Assignment | Locate the line that contains "Careers (1373, 888)" in the entries below, then repeat it and every following line through the line that contains "clicking here", exactly, and no others.

[Stored items]
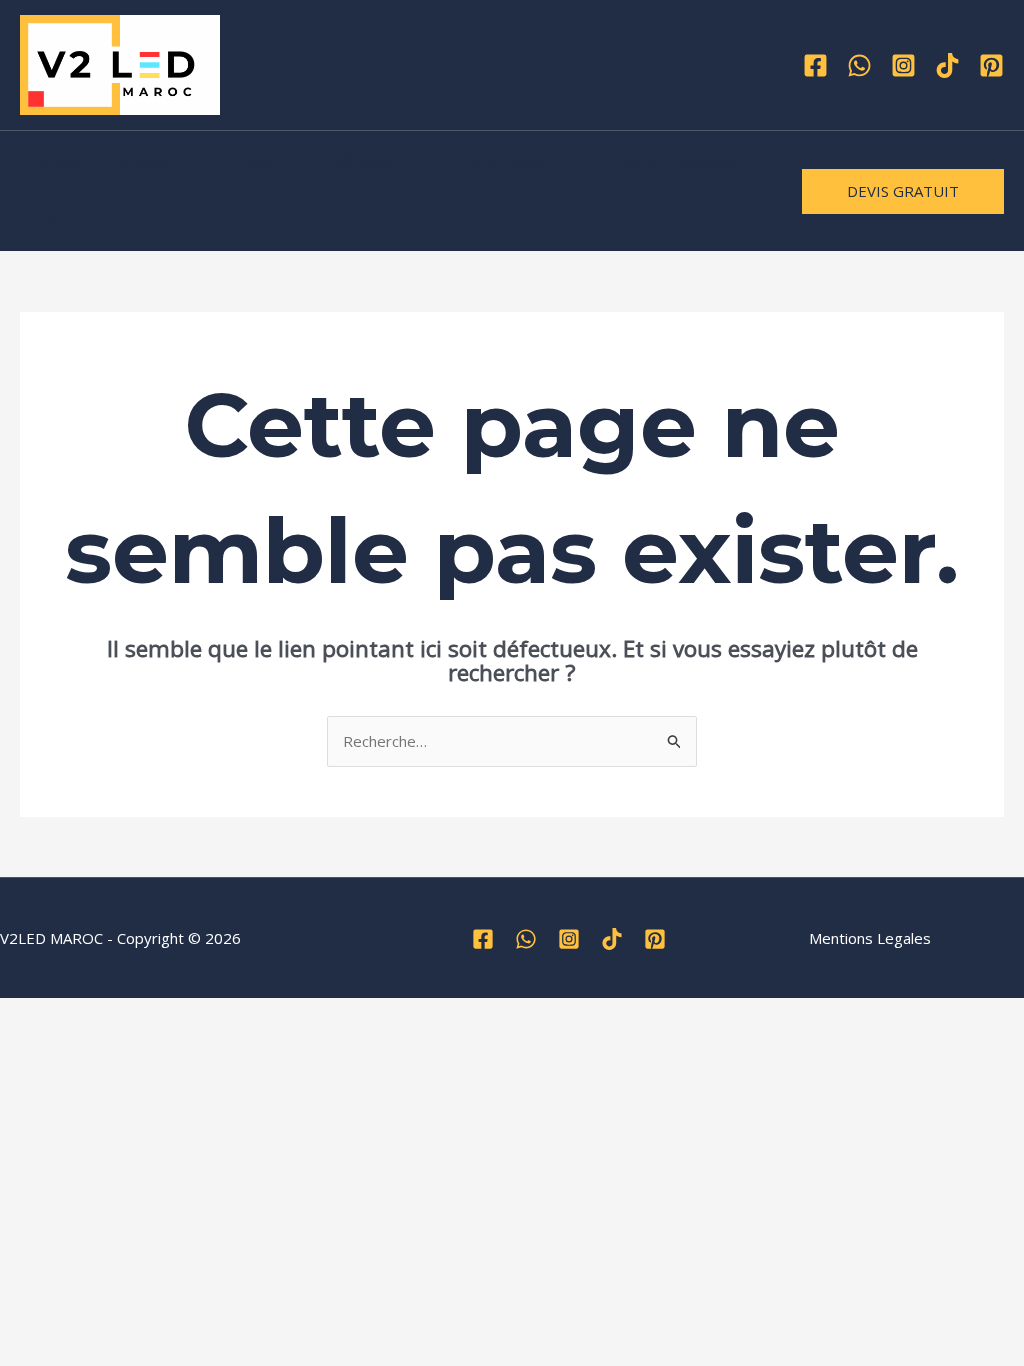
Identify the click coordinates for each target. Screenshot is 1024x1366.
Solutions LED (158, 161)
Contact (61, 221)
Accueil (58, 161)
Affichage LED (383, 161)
--
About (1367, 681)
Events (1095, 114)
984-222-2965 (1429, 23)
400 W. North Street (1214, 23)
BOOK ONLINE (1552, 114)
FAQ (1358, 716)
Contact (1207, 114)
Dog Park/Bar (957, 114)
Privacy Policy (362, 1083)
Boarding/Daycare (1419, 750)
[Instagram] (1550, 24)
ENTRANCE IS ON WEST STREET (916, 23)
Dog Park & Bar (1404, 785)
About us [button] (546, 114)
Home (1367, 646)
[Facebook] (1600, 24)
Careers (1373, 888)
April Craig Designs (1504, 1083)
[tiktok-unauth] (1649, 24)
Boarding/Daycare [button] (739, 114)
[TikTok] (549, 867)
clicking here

Written answer |
Careers (1373, 888)
April Craig Designs (1504, 1083)
[tiktok-unauth] (1649, 24)
Boarding/Daycare [button] (739, 114)
[TikTok] (549, 867)
clicking here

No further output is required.